The Federal Trade Commission said Wednesday it will file antitrust charges against memory designer Rambus Inc., accusing the company of manipulating an industry standards group to secure profits by seeking royalties from memory makers worldwide.
Many of the worlds largest memory chipmakers have accused Rambus of illegally taking advantage of its access to a nonprofit industry standards body to spur adoption of technologies the company has already patented, information it kept secret from the group.
In a unanimous vote, the FTCs five board members agreed that the evidence gathered during its investigation, including internal Rambus documents, supported memory makers claims that the company manipulated the workings of a nonprofit industry standards body and then sought millions of dollars in licensing fees from manufacturers who adopted those standards.
In a statement, Rambus denied the accusations.
“At the end of the day, we believe that the FTC process, either at the administrative level or on appeal, will conclude that our actions were entirely appropriate and lawful,” said John Danforth, general counsel for Rambus, based in Los Altos, Calif.
Among the more damning pieces of evidence cited in an FTC complaint was a internal Rambus document stating that following the adoption of standards it promoted, “we will be in a position to request patent licensing (fees and royalties) from any manufacturer.”
The allegations center on Rambus participation in an industry standards body called the Joint Electron Device Engineering Council (JEDEC) from 1992 to 1995. As part of JEDECs rules, participating corporate members are told they must disclose appropriate proprietary claims related to the standards being discussed for possible industry-wide adoption.
JEDEC members have accused Rambus of failing to disclose its patent filings that were relevant to memory technologies that were being considered for industry adoption.
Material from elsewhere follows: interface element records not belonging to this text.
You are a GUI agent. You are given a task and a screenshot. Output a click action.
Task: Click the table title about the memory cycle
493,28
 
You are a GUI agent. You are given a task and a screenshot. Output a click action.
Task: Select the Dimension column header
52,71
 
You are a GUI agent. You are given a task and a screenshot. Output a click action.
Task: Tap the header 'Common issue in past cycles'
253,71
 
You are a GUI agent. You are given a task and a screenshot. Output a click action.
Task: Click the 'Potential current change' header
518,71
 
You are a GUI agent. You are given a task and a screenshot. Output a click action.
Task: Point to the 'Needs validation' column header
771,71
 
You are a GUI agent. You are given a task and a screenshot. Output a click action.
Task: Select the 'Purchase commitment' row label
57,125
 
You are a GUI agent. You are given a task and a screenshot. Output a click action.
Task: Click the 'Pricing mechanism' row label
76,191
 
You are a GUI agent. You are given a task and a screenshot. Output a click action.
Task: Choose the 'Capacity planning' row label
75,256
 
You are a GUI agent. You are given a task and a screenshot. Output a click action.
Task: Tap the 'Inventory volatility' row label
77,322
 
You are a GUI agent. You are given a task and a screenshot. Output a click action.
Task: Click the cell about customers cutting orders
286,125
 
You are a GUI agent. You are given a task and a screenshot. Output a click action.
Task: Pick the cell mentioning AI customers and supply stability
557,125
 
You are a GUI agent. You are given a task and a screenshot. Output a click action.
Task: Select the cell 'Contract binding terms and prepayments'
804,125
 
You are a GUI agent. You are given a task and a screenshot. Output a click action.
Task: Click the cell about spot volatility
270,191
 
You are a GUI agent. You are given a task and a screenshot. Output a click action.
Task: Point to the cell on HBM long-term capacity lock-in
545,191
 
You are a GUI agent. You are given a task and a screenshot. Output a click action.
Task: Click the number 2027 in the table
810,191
As a result, memory makers claim they unknowingly incorporated potentially proprietary technology into their future chip designs.
Rambus was once expected to derive millions of dollars in revenue from the future adoption of its high-speed memory technology, called Rambus DRAM. RDRAM was once heralded by leading industry player Intel Corp. as the likely successor to the popular selling synchronous DRAM (SDRAM).
But the products relatively high costs and the emergence of faster SDRAM and double-date-rate (DDR) DRAM quashed those expectations, leaving RDRAM with only a small niche market.
With demand faltering for RDRAM, Rambus sought to enforce its technology patents to features of the better selling SDRAM and emerging DDR DRAM.
In recent years, several manufacturers, under the threat of litigation from Rambus, have paid the company royalties of up to $100 million, according to the FTC. The companies included Samsung Corp., Hitachi Ltd., NEC Corp. and Toshiba Corp.
Other manufacturers, however, balked at paying and were sued by Rambus, including Micron Technology Inc. and Infineon Technologies Inc.
But Rambus suffered a major setback last fall when a U.S. District Court judge ruled against it and agreed with Infineons claims that Rambus had committed fraud.
The court fined Rambus $350,000, ordered the company to pay $7.4 million to Infineon to cover the Munich, Germany, companys legal fees, and remanded Rambus for filing a “baseless, unjustified and frivolous” lawsuit.
The court then issued a permanent injunction barring Rambus from asserting its claims to SDRAM and DDR SDRAM products made by Infineon. The ruling was largely seen as setting the basis for future government action.
Rambus still has an appeal pending in the Infineon ruling.
Nevertheless, the FTC said Wednesday that it found substantial evidence to support memory makers claims against Rambus.
The companys actions resulted in “substantial harm to important technology markets,” said the director of the FTCs Bureau of Competition, Joseph J. Simons. He said the government was sending a message to the technology industry: “If you are going to take part in a standards process, be mindful to abide by the ground rules and to participate in good faith.”
Rambus counsel Danforth predicted that the FTC will not be able to prove its allegations. “They have set very high hurdles for themselves,” he said.
A federal judge will eventually rule on the FTC complaint after both sides have had an opportunity to present their arguments. Should the judge find in the FTCs favor, industry analysts say, Rambus could lose the potential to lay claim to nearly $1 billion in potential licensing fees.